Supplementary Material for: Patient and caregiver involvement in identifying and designing interventions for trials in chronic kidney disease: a scoping review

Background: Patient and caregiver involvement in identifying and designing health interventions can enhance the acceptability and uptake of interventions for person-centered care and outcomes. Our aim was to describe the approaches used to involve patients and caregivers in the identification and design of interventions in chronic kidney disease (CKD). Methods: Electronic databases were searched to April 2024 for articles that described the involvement of patients and caregivers in the identification and design of interventions for research in CKD. The findings were synthesized using a framework that addressed the type of intervention, purpose and reason of involvement, population involved, mode of involvement, and impacts of patient/caregiver involvement on the intervention. Results: We identified 14 studies that involved patients with CKD (n=238) and/or caregivers (n=36). The types of interventions included psychosocial, educational, lifestyle, and navigator programs.

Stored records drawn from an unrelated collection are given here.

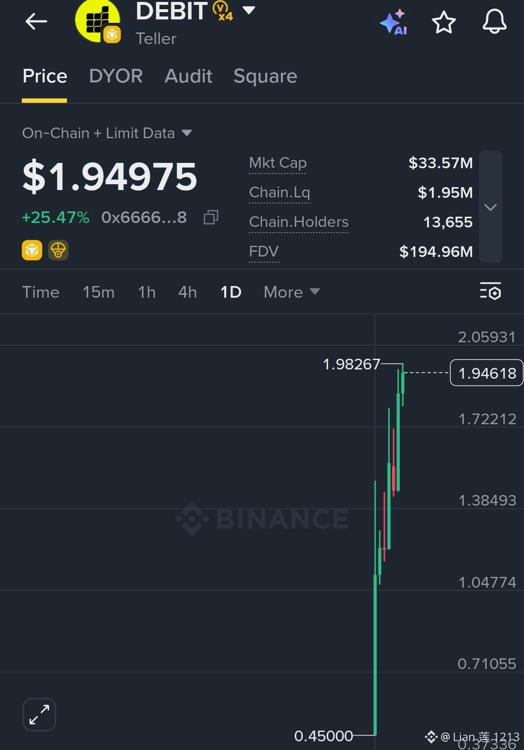Copy the 0x6666...8 contract address
The width and height of the screenshot is (524, 750).
[211, 217]
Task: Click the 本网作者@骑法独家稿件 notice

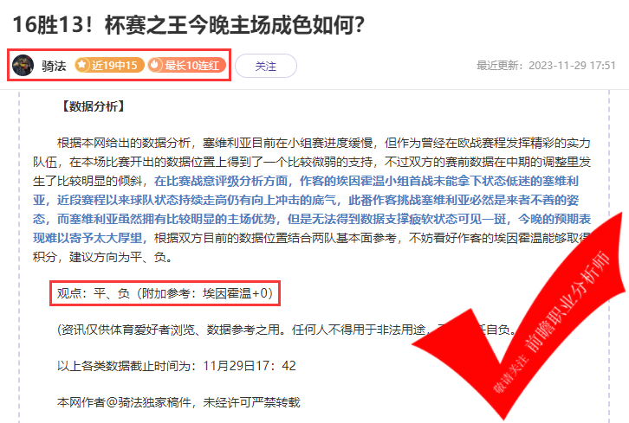Action: (x=178, y=401)
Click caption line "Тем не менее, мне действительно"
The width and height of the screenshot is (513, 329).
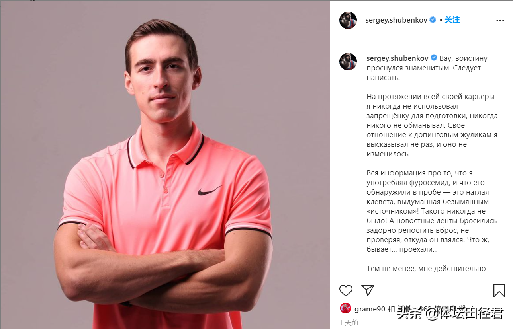[x=426, y=269]
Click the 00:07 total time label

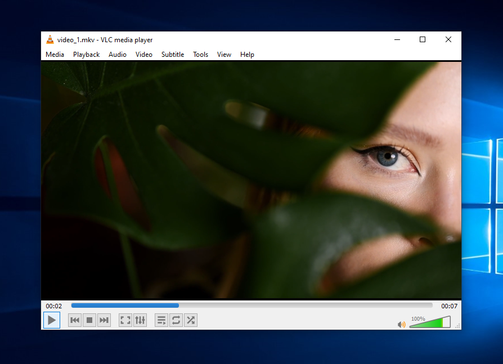[x=449, y=306]
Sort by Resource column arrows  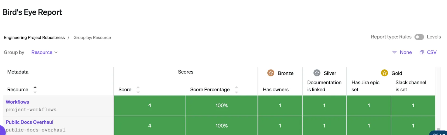coord(35,89)
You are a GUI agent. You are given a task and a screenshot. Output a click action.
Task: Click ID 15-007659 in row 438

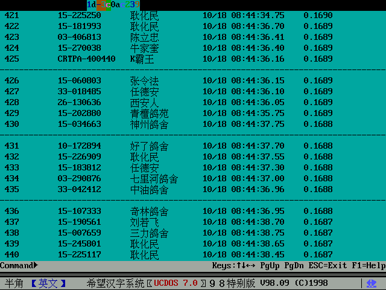79,233
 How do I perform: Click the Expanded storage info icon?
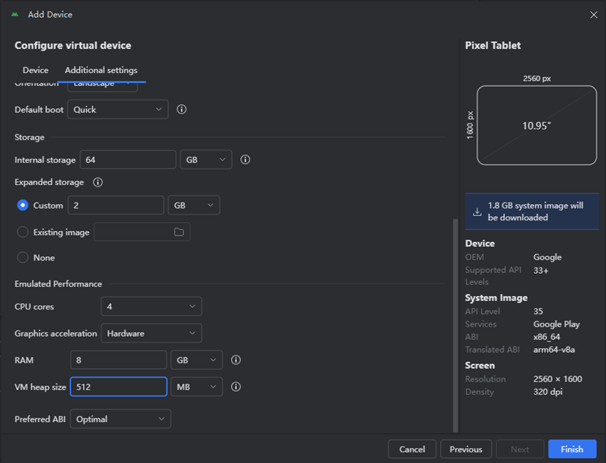(98, 182)
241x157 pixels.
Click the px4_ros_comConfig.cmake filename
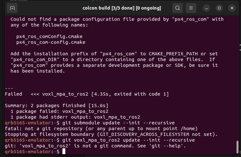[x=49, y=36]
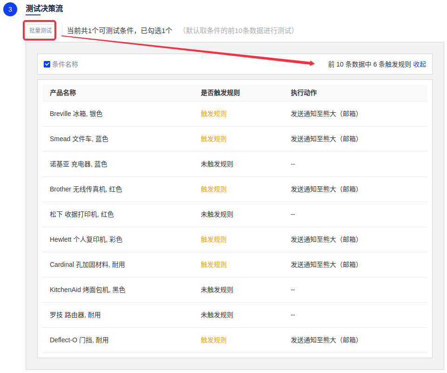Click the 执行动作 column header

pos(304,93)
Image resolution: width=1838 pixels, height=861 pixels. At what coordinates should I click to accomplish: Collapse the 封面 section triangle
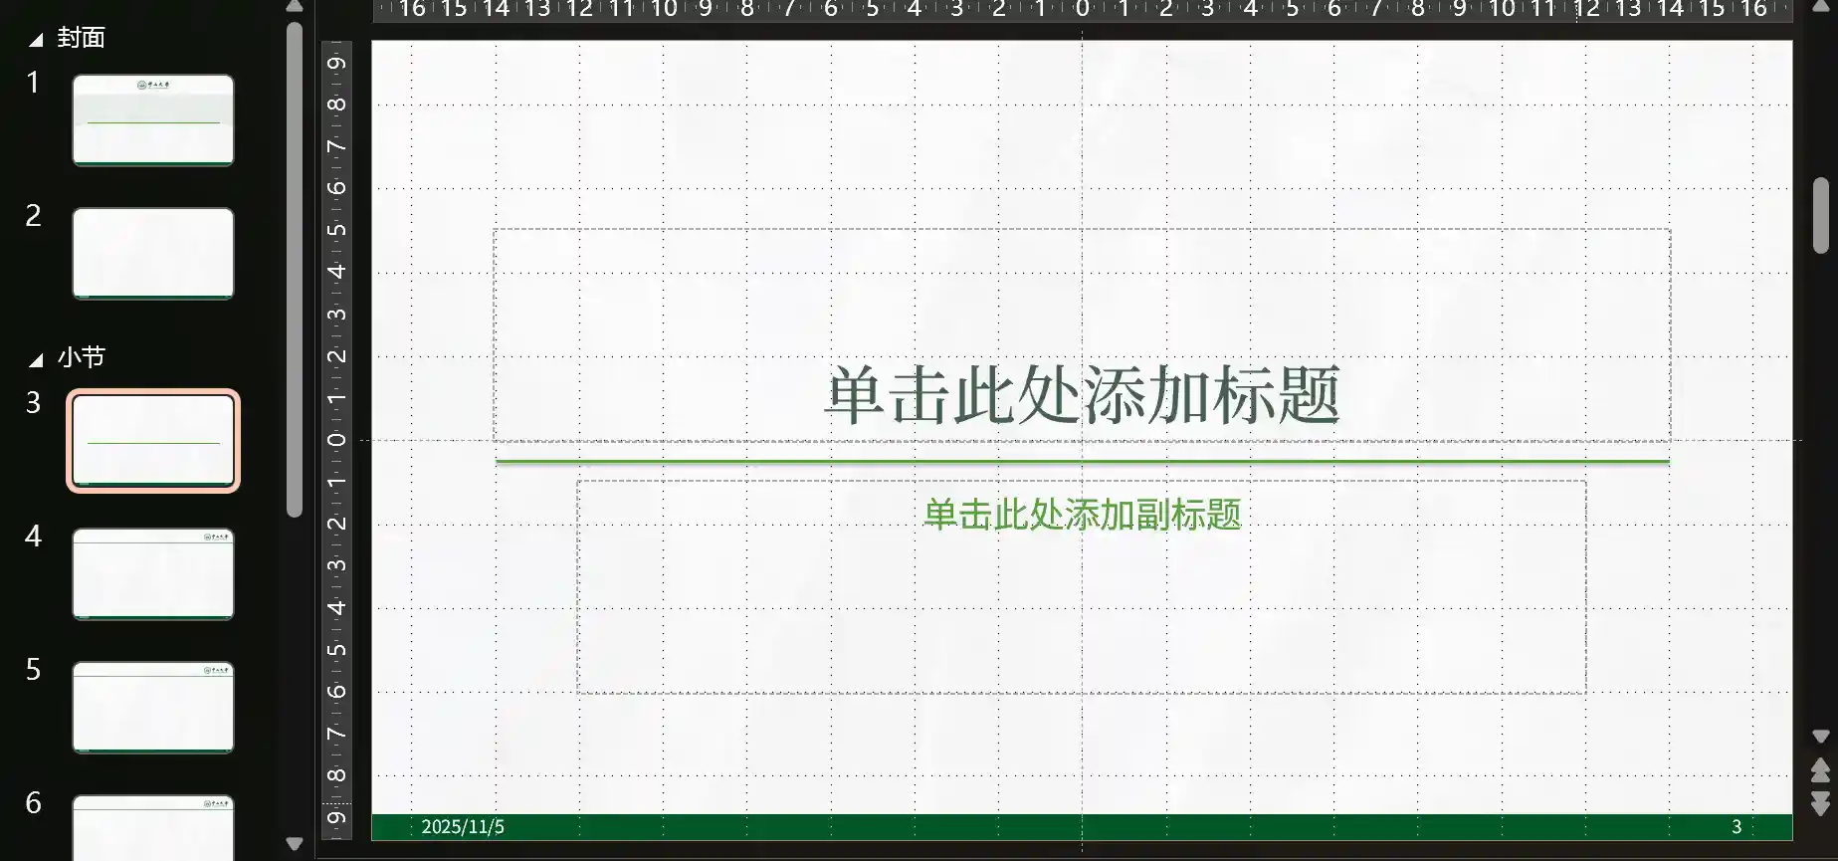tap(36, 40)
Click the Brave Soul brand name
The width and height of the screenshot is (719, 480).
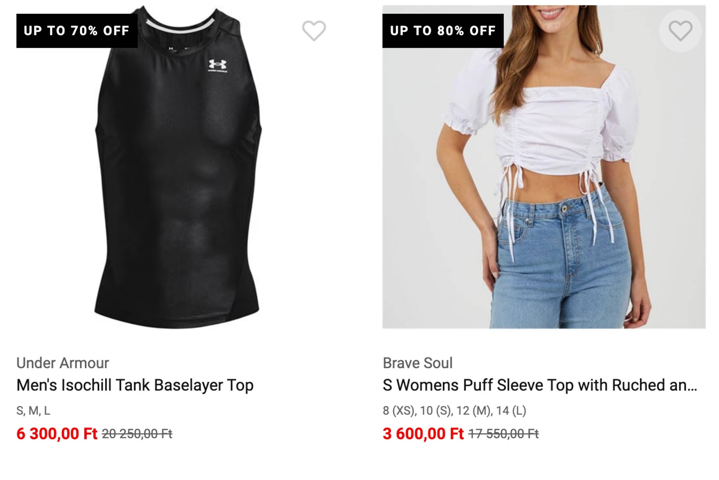[417, 363]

Patients and caregivers were involved to identify and prioritize features of the intervention, describe their lived experience to inform the intervention, provide feedback on intervention design, and identify potential facilitators and barriers to the uptake of the intervention. Patients and caregivers were involved as members of steering committees and advisory groups, and participated through workshops, interviews, focus groups, meetings, and an online messaging forum. The input of patients and caregivers resulted in the addition and changes to intervention features (e.g., content, structure, delivery, and materials) to personalize the intervention and to improve its inclusivity, accessibility, and suitability. Conclusion: Very few studies have described patient and caregiver involvement in the identification and design of interventions for research in CKD. Patients and caregivers were mostly involved in developing educational, lifestyle, and navigator interventions. Further efforts to involve patients and caregivers in developing interventions for research can help maximize the uptake and impact of person-centered interventions.